Work task: Gather all lines from the material that contain the word "computer".

Dataset:
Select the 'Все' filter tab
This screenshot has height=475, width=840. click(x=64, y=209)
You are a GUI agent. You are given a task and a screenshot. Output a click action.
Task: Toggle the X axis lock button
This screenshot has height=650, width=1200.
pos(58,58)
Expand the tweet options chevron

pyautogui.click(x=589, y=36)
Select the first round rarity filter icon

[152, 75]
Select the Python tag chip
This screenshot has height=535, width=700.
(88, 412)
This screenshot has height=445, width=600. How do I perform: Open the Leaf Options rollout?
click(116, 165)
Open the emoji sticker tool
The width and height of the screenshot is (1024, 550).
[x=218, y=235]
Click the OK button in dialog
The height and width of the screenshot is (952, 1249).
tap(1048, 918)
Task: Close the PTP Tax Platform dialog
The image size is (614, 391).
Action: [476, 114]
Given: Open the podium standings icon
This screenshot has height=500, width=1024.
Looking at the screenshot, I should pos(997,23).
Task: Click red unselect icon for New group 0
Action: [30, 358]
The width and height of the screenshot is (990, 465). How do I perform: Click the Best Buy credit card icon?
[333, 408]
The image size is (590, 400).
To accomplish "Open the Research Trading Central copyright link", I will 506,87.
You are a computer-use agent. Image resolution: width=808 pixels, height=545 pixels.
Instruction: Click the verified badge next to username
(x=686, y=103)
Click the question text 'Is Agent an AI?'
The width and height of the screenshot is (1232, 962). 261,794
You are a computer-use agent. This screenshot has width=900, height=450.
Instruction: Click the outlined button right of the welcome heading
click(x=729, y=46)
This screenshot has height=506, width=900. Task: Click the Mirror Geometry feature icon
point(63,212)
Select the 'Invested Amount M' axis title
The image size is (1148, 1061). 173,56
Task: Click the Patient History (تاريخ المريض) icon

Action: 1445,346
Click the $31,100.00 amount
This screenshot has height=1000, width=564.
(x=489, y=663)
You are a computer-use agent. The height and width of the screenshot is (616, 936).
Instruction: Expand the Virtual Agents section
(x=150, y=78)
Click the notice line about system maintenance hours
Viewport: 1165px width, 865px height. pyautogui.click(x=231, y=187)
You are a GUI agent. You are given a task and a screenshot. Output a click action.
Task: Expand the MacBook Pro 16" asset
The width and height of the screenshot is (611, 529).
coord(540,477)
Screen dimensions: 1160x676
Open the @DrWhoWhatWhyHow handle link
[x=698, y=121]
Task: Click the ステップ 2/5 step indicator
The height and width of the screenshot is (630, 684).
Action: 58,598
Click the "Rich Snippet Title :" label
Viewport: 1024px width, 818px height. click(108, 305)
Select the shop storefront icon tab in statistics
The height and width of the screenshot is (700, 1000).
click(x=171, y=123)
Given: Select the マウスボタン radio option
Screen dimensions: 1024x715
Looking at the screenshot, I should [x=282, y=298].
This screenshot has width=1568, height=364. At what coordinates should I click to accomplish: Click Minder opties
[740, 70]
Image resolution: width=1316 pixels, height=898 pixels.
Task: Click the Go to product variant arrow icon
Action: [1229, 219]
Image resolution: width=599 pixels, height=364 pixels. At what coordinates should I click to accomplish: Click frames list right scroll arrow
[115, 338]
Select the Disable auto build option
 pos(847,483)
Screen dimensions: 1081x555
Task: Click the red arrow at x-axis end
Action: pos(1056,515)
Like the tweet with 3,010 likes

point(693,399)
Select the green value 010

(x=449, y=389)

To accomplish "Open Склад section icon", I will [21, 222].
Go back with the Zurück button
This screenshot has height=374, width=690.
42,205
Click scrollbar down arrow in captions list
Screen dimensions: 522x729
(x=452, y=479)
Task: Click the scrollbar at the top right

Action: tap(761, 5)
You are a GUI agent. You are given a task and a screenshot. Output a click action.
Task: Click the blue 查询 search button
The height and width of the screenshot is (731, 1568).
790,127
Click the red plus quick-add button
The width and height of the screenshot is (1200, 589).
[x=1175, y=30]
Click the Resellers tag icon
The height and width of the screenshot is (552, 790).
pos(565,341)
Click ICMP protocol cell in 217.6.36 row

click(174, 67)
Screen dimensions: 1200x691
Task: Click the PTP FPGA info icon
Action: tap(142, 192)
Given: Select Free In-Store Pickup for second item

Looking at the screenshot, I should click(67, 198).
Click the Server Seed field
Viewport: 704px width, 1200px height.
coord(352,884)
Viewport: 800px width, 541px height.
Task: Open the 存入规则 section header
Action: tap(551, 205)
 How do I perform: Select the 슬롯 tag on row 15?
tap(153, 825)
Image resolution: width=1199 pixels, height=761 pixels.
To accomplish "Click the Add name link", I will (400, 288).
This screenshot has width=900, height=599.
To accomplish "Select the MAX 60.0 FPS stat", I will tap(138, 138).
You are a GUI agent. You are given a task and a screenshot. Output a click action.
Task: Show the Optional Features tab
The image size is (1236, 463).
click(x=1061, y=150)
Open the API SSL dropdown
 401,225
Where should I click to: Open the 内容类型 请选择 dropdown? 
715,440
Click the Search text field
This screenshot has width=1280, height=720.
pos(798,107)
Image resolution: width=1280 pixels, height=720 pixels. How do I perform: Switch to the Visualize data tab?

Your solution:
You are a computer-use agent. Image resolution: width=808 pixels, height=545 pixels.
You are a computer-use agent. This screenshot has width=900, height=450.
You are a computer-use agent. The height and width of the screenshot is (616, 936).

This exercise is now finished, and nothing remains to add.